### PROBLEM DESCRIPTION:
Copy each entry below verbatim. Skip the pictures.

[Dataset records]
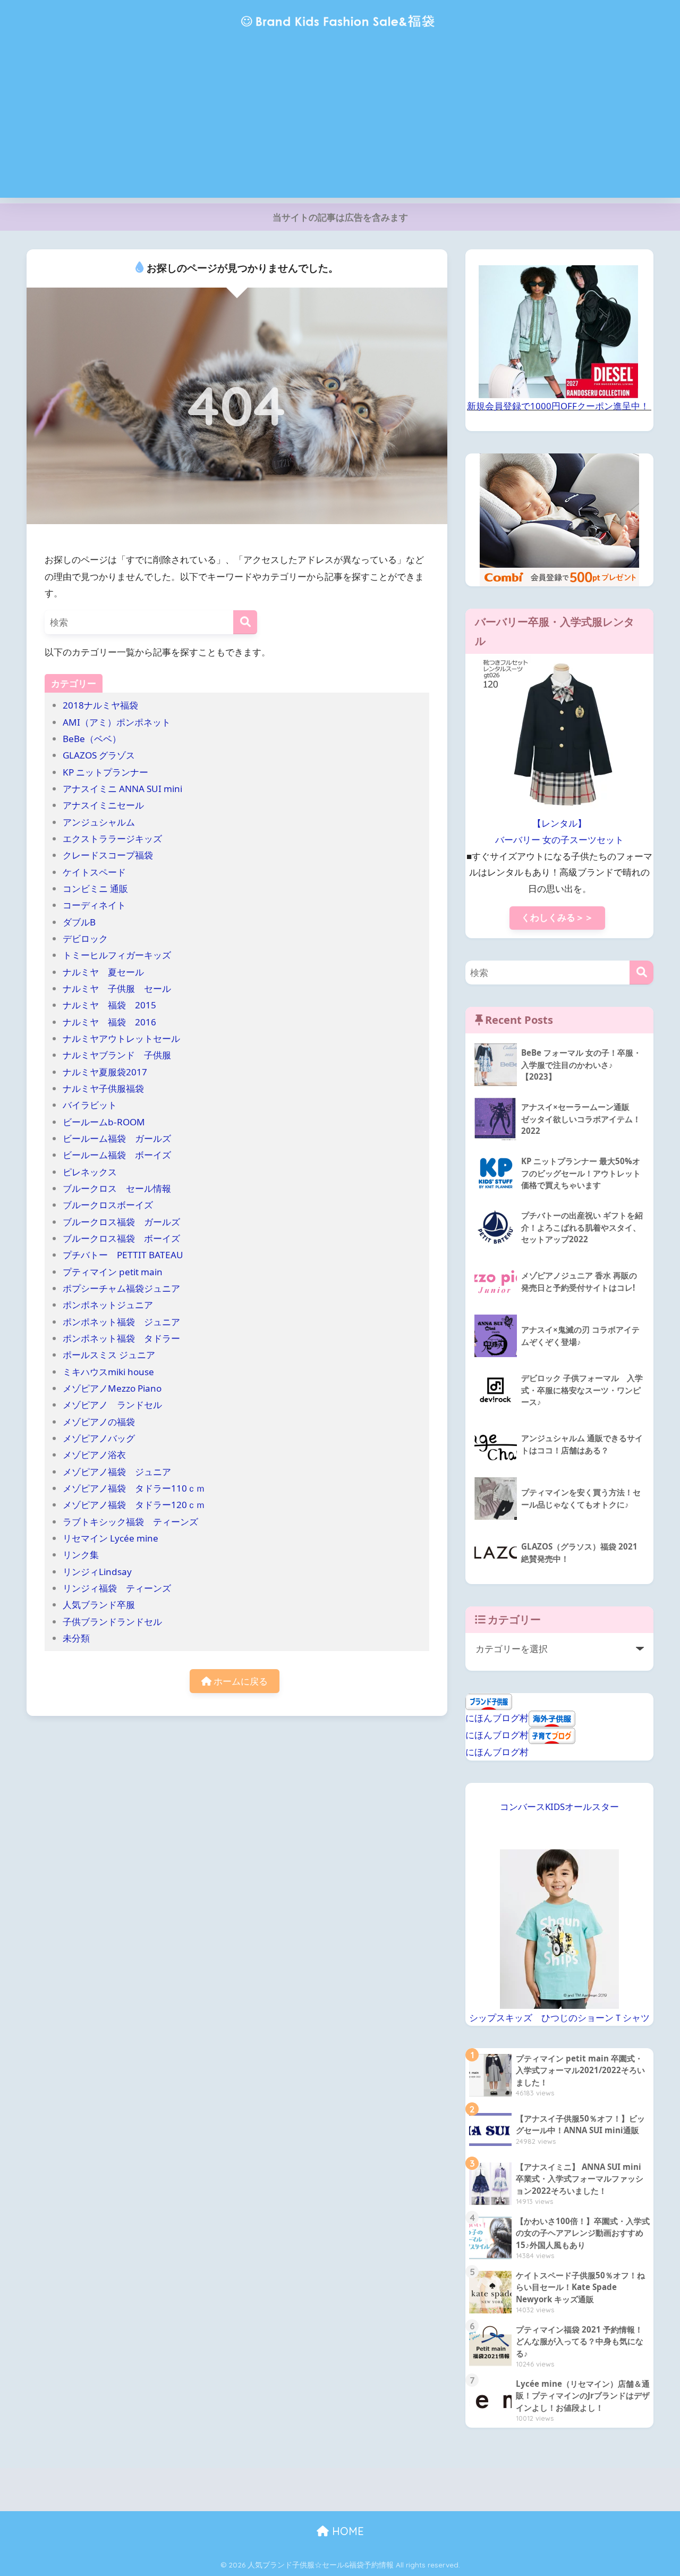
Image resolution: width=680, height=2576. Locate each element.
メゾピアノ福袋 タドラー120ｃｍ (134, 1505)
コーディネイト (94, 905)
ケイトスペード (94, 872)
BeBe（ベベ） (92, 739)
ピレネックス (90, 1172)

### EXERCISE OUTPUT:
Image resolution: width=680, height=2576. Locate each element.
メゾピアノ福袋 タドラー120ｃｍ (134, 1505)
コーディネイト (94, 905)
ケイトスペード (94, 872)
BeBe（ベベ） (92, 739)
ピレネックス (90, 1172)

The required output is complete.